Stinebrickner-Kauffman pointed out a site called
FLA Watch
  that’s dedicated to monitoring the company’s well-publicized audits. 
It calls the
FLA “a public relations mouthpiece” for corporations (particularly the 
apparel industry).
“The FLA was created in response to student protests around the 
sweatshop issue in
the late 90s, specifically to monitor garment shops, with NIKE as a 
founding member,”
Teresa Cheng, international campaigns coordinator with United Students 
Against Sweatshops
(the organization behind FLA Watch), told Wired. “Ten years later, we 
see little
to no reform of sweatshop conditions in NIKE’s supply chain, and no 
positive changes
can be attributed to the FLA.”
Another veteran of the garment industry backs up Cheng’s opinion of audits.
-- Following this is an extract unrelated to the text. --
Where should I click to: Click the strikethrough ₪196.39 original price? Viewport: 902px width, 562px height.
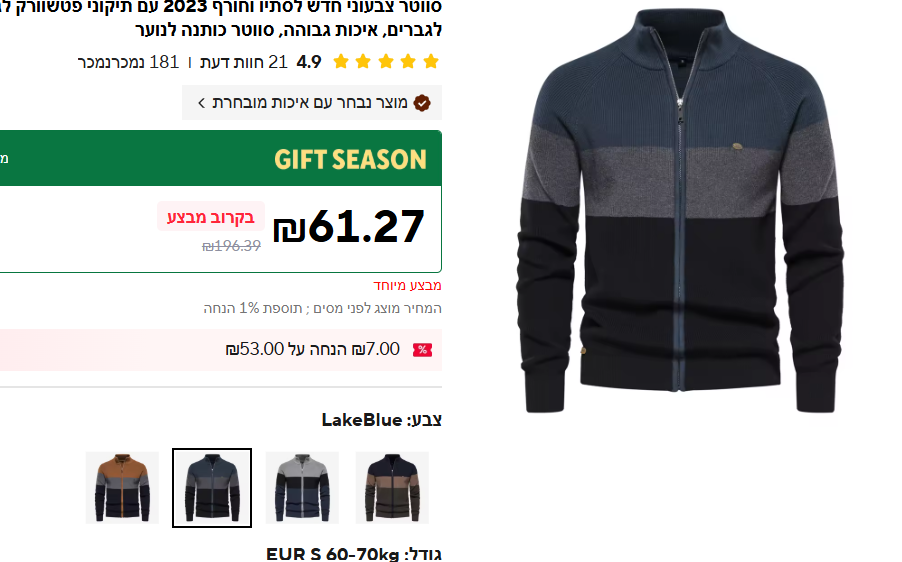(x=231, y=246)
“Reading that Apple has been auditing their vendors since 2006 does not 
mean anything,”
says Sindy Sagastume, production manager for a fashion company called 
Aimee Lynn,
which imports clothing for distribution to companies like Walmart, 
Target, and Sears.
“Audits are truly a tool used by retailers in the US to make themselves 
seem to be
socially compliant, but in fact does nothing to ensure factories are 
acting appropriately,”
Sagastume told Wired.
So how much teeth does the FLA really have behind its audits? The 
organization has
developed a code of conduct with which it judges workplace conditions, 
but all it
does is investigate and report on working conditions; it doesn’t 
actually instigate
any change itself. According to the organization’s website: “The FLA is a
brand accountability system
  that places the onus on companies to voluntarily achieve the FLA’s 
labor standards
in the factories manufacturing their products.”
In other words: The FLA is a reporting agency, not a policing agency. 
Any real change
for Foxconn workers will come from either Foxconn itself, or pressure 
from the Chinese
government or Apple.
“This is at best a decent first step,” echoed Stinebrickner-Kauffman of 
SumOfUs.org.
“At worst, the beginning of a white-washing campaign.”